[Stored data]
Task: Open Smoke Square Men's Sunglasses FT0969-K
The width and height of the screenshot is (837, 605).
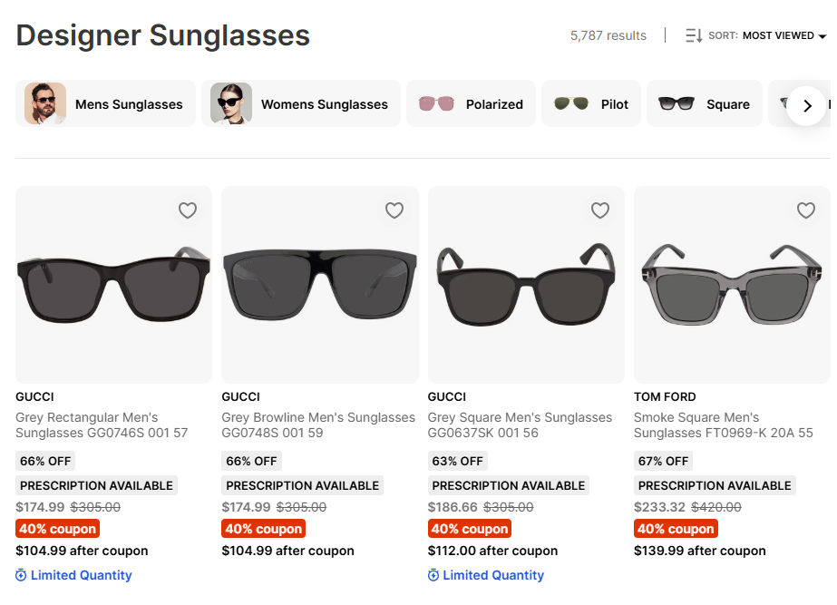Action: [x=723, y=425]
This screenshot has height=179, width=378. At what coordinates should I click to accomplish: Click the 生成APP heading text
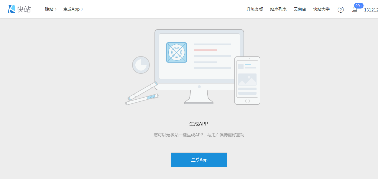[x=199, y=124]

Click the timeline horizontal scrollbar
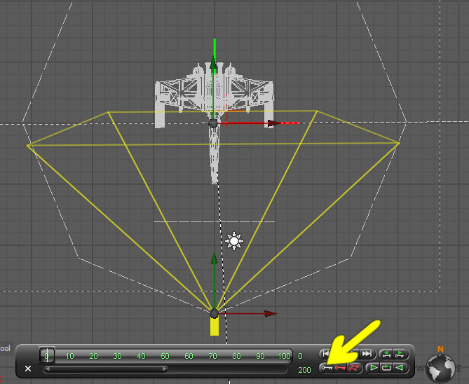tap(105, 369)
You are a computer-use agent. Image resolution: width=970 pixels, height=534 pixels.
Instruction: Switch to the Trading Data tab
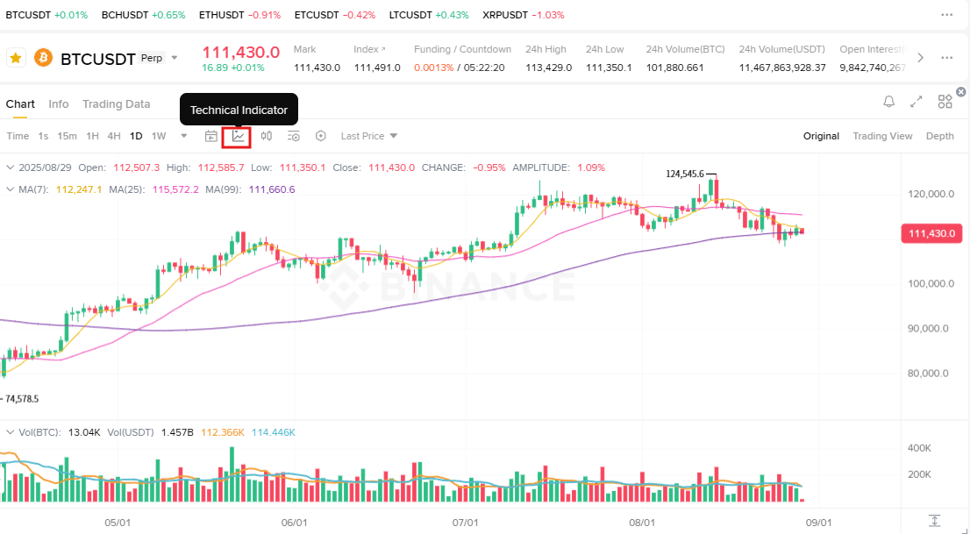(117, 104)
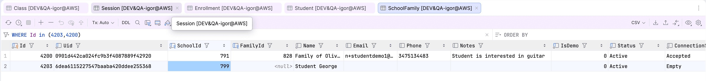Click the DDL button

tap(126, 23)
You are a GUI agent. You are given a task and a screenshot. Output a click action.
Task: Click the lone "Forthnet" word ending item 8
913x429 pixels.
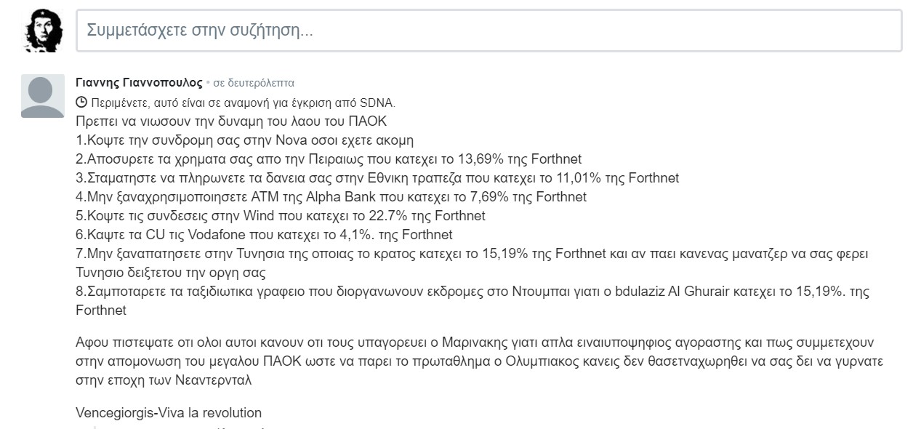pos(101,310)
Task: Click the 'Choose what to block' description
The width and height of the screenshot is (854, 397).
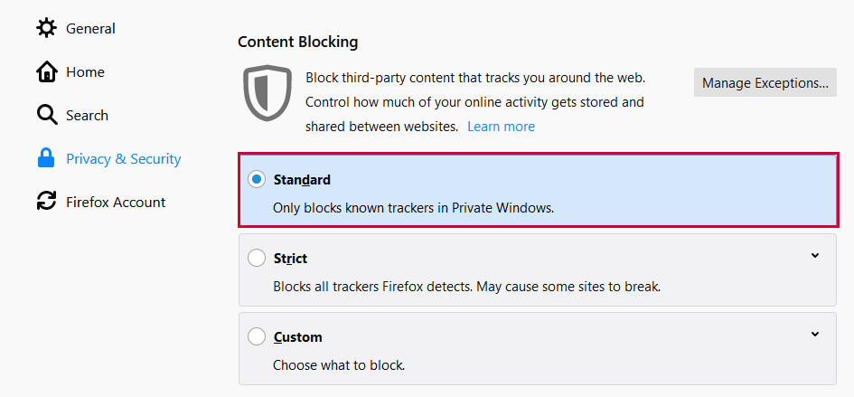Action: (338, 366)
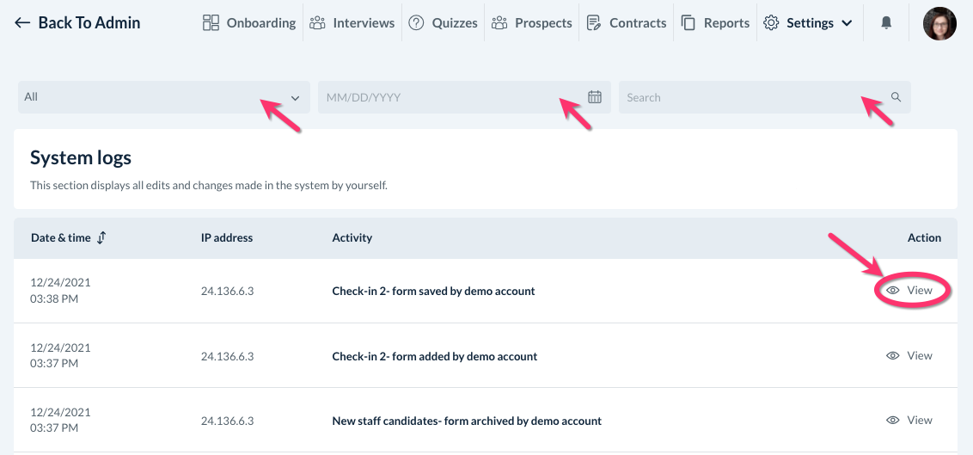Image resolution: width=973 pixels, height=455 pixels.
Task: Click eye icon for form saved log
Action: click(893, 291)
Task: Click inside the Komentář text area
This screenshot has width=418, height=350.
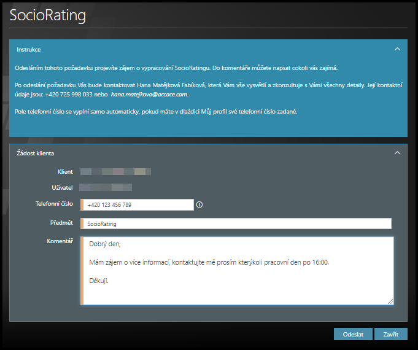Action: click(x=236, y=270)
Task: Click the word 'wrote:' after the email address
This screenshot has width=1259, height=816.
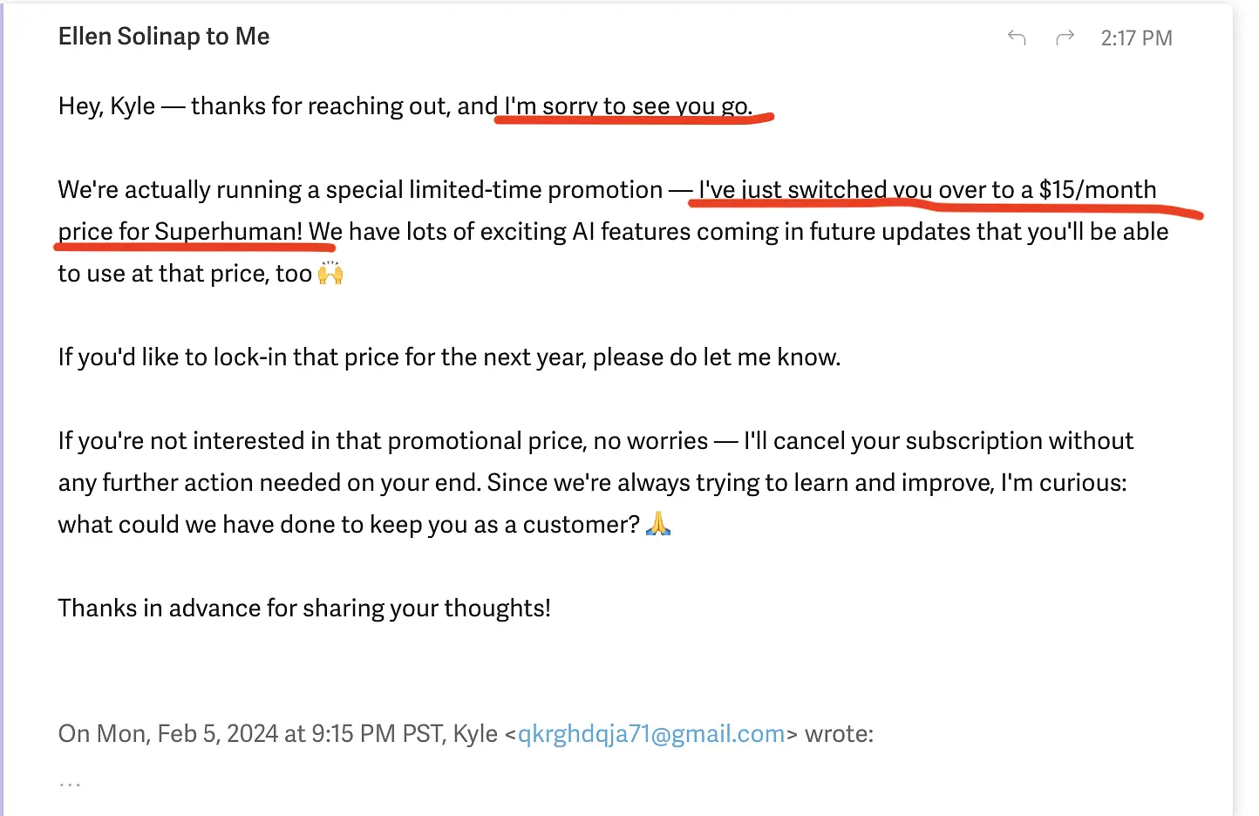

...

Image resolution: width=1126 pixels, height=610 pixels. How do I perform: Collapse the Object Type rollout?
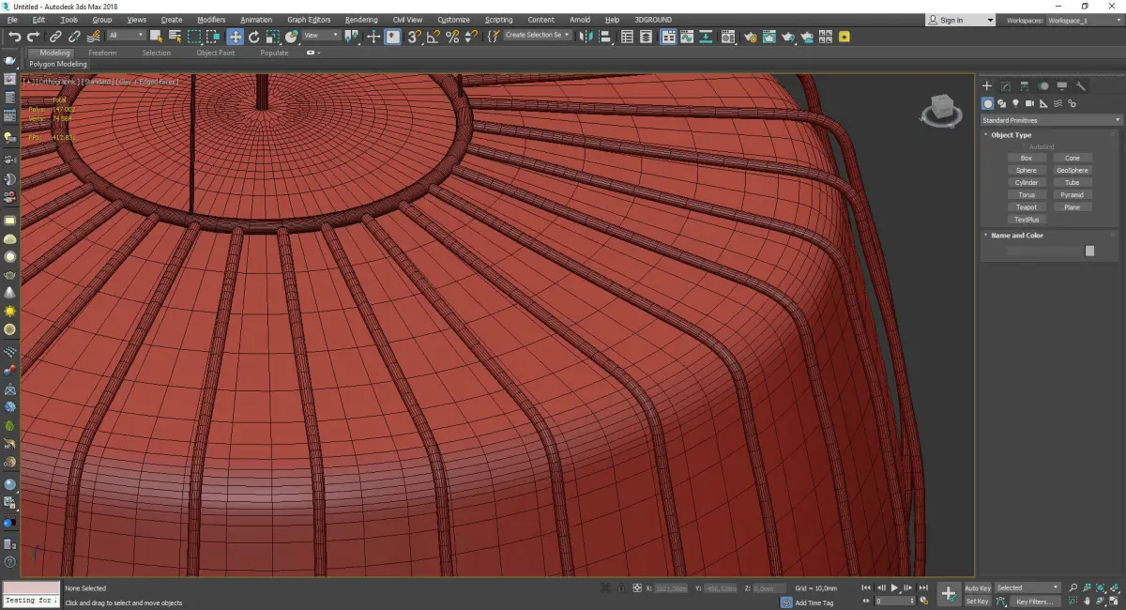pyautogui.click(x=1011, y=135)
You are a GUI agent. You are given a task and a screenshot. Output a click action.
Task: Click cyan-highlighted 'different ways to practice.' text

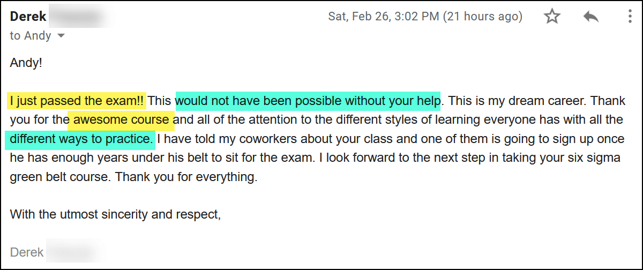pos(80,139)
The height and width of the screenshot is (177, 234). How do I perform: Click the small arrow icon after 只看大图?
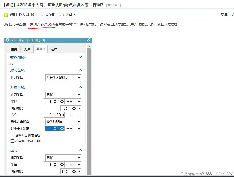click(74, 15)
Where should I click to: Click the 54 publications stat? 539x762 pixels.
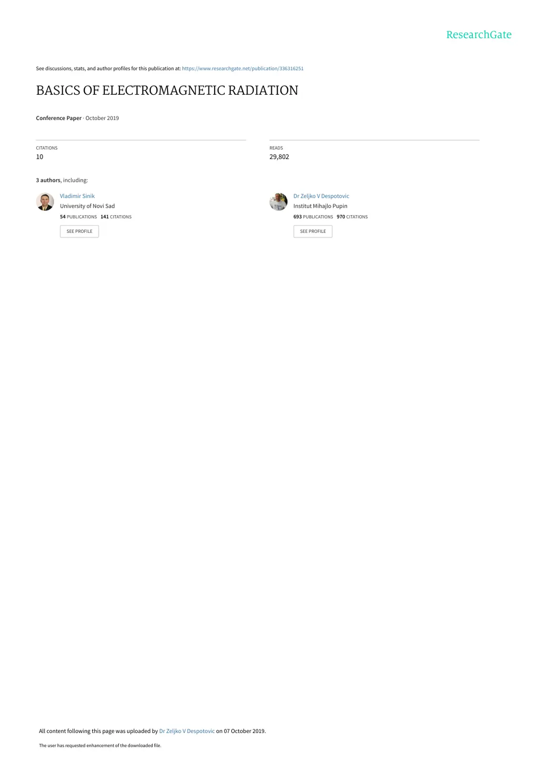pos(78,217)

- [WHAT YOU WILL DO] Wherever a line above contains "word", copy that line.

- [SOLVED PROBLEM]
Task: Click the lone "Forthnet" word ending item 8
Task: Click the word 'wrote:' after the email address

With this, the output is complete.